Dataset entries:
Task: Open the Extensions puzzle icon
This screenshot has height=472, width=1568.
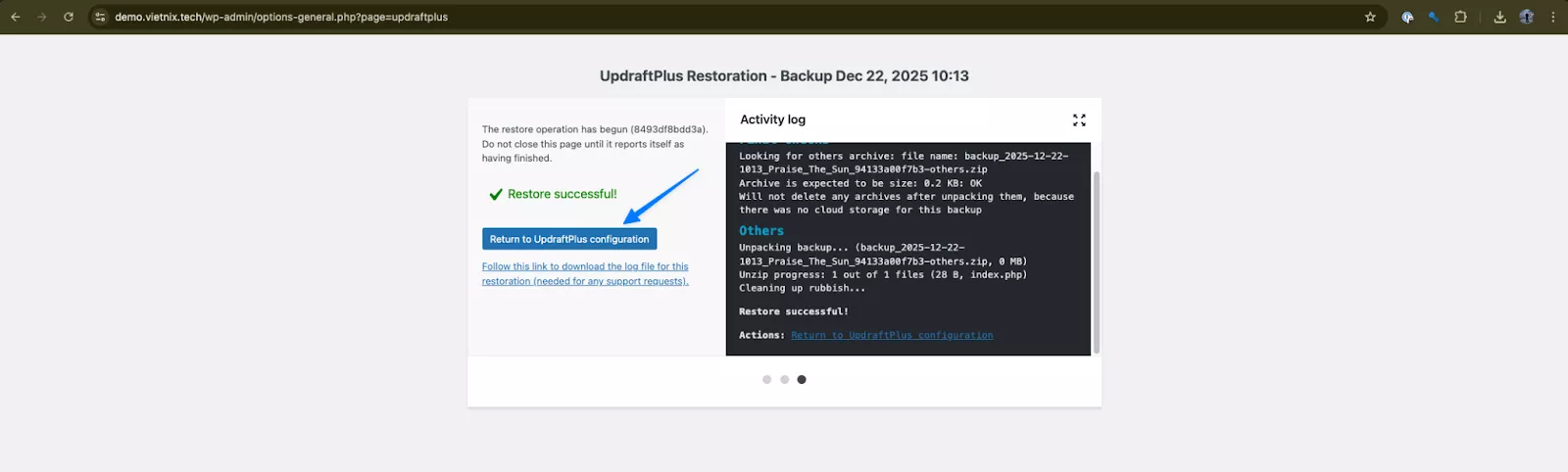Action: pos(1460,17)
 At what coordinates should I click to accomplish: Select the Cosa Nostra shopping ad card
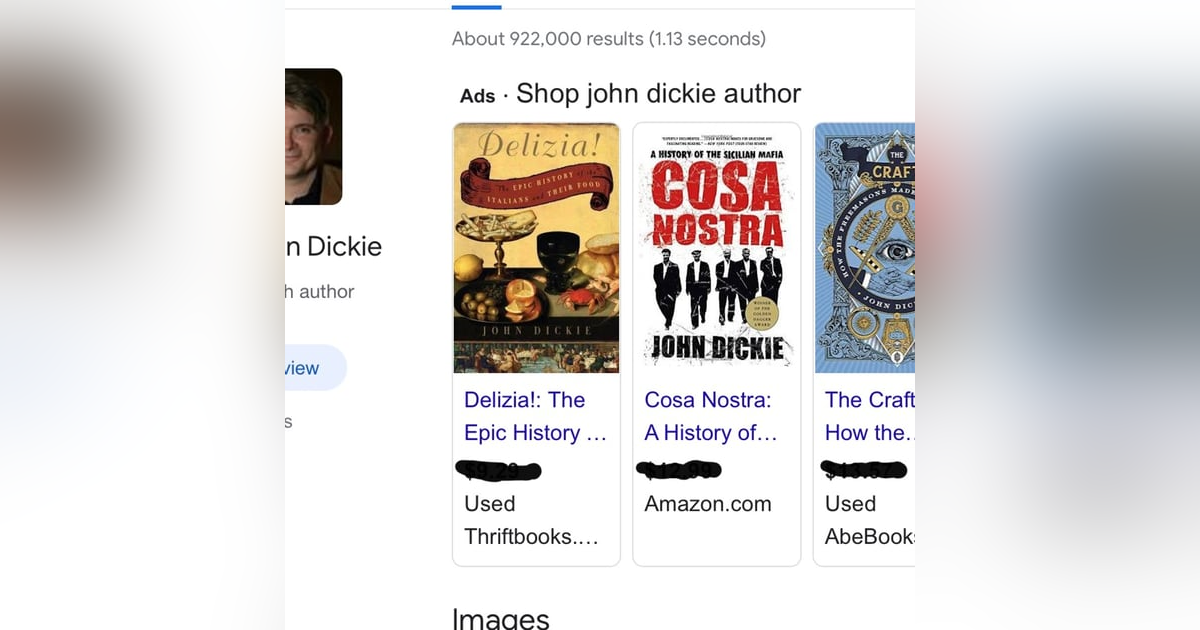point(716,345)
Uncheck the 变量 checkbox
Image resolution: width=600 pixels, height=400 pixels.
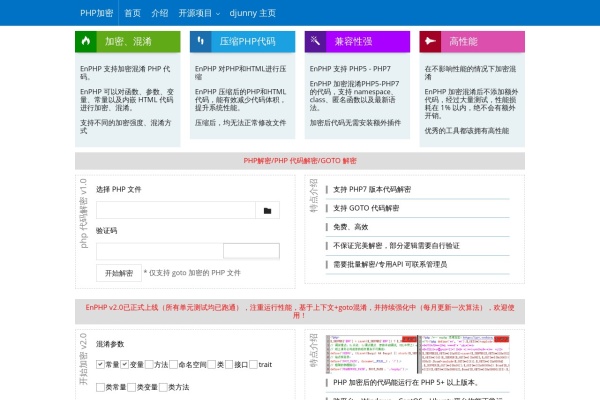click(x=125, y=365)
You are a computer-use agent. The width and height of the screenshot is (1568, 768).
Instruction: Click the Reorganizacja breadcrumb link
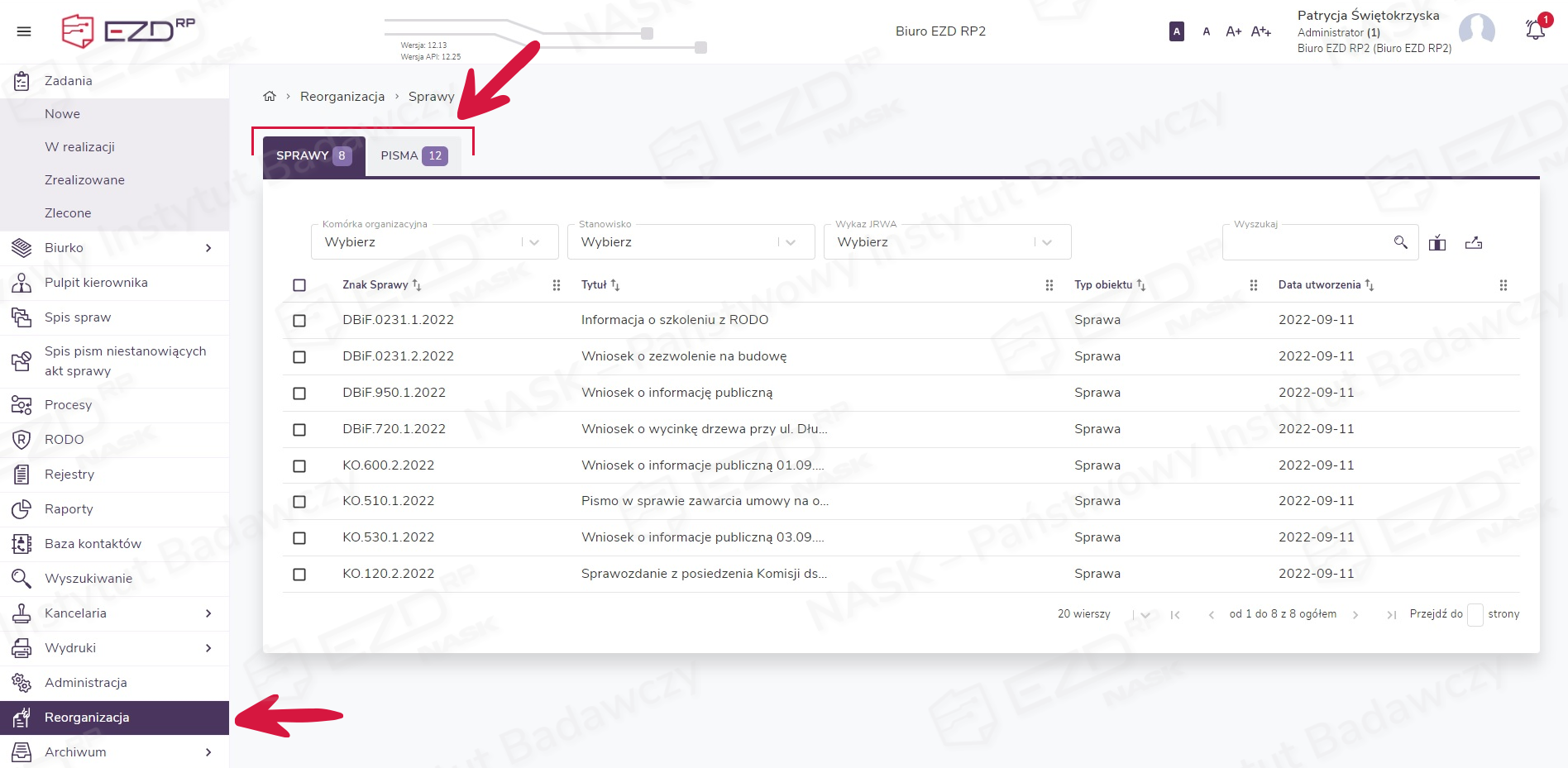pos(342,97)
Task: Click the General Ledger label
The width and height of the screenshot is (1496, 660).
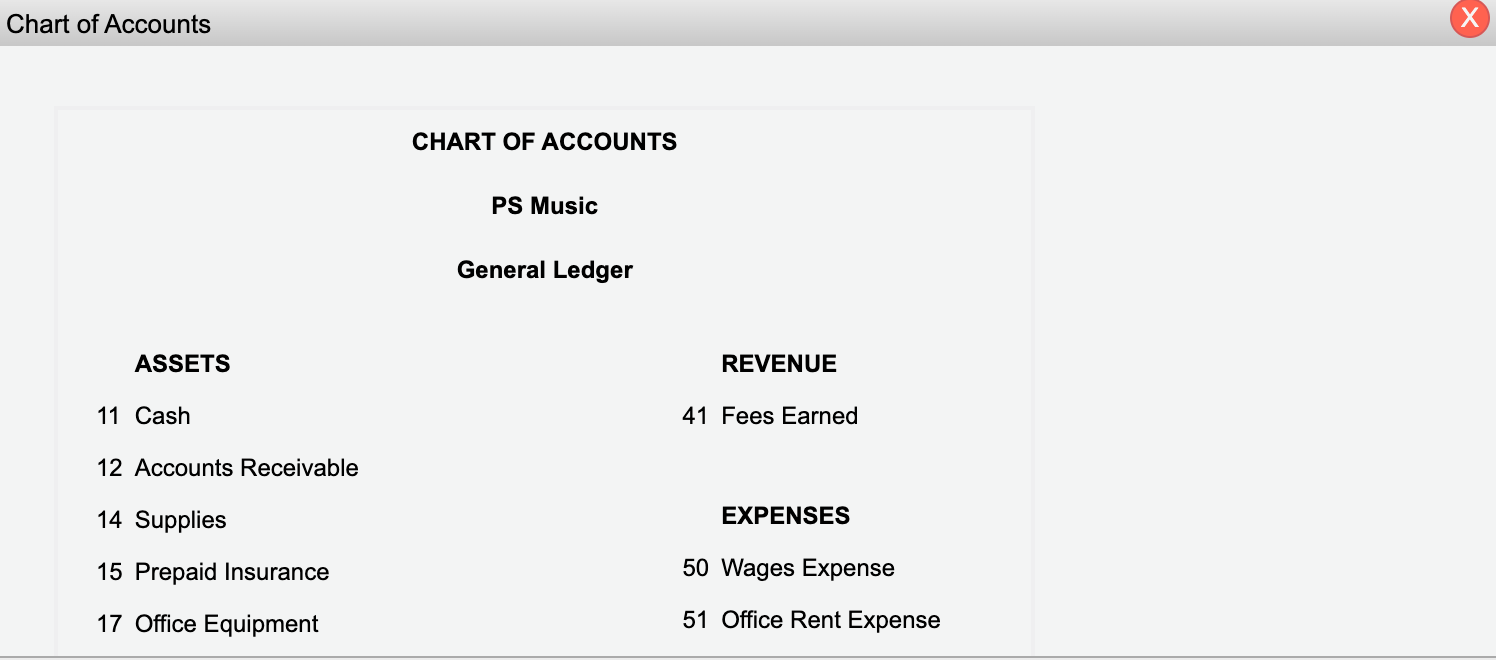Action: 543,270
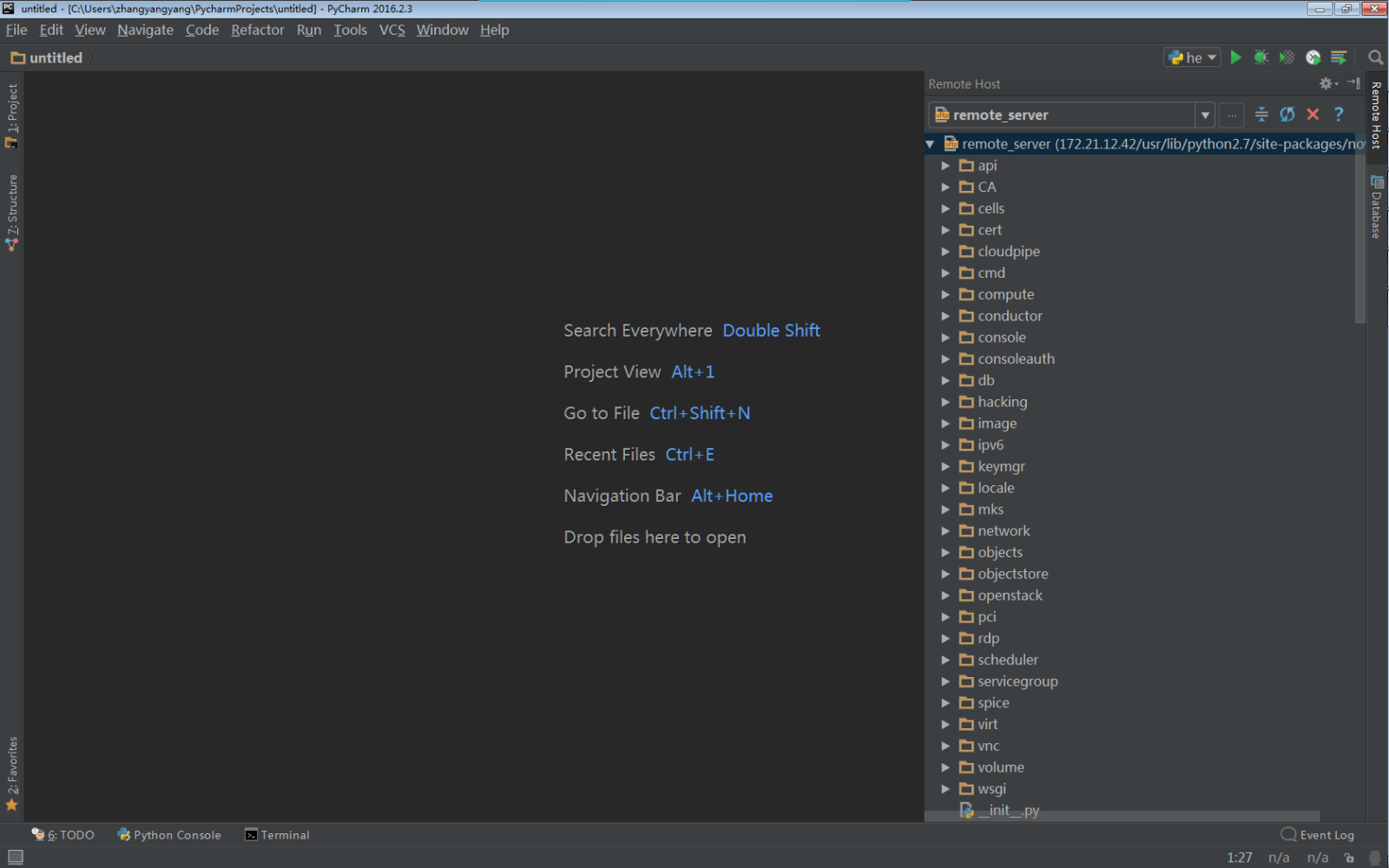
Task: Disconnect remote server with red X icon
Action: (x=1313, y=115)
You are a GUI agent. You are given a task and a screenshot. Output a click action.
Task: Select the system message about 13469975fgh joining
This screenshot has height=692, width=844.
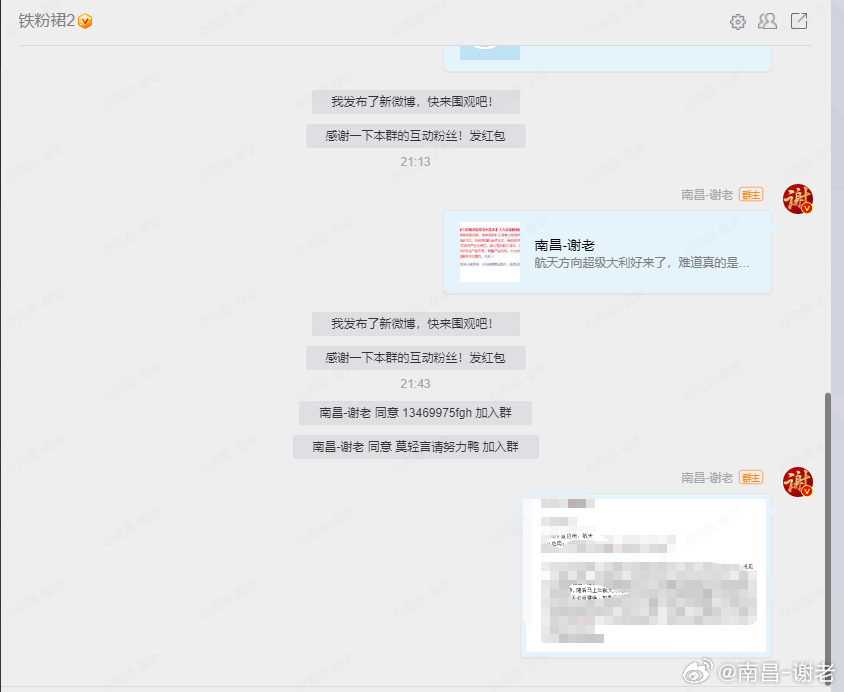pos(417,413)
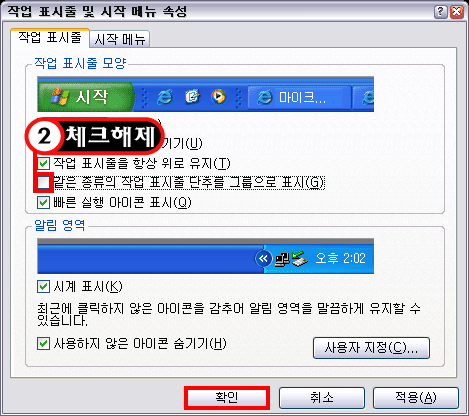The height and width of the screenshot is (416, 469).
Task: Open the 사용자 지정 dialog button
Action: click(x=371, y=348)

WORK ORDER — Please repeat exactly the lines from the one containing "You are a computer-use" through the last line of the records, both included, and leave out the pictures.

WORKED SOLUTION —
You are a computer-use agent. The width and height of the screenshot is (1568, 768).
Instruction: Click the Reorganizacja breadcrumb link
pos(342,97)
Task: Click the General Ledger label
The width and height of the screenshot is (1496, 660).
Action: 543,270
Task: Disconnect remote server with red X icon
Action: (x=1313, y=115)
You are a GUI agent. You are given a task and a screenshot. Output a click action.
Task: Select the system message about 13469975fgh joining
This screenshot has height=692, width=844.
pos(417,413)
The height and width of the screenshot is (416, 469).
Task: Open the 사용자 지정 dialog button
Action: click(x=371, y=348)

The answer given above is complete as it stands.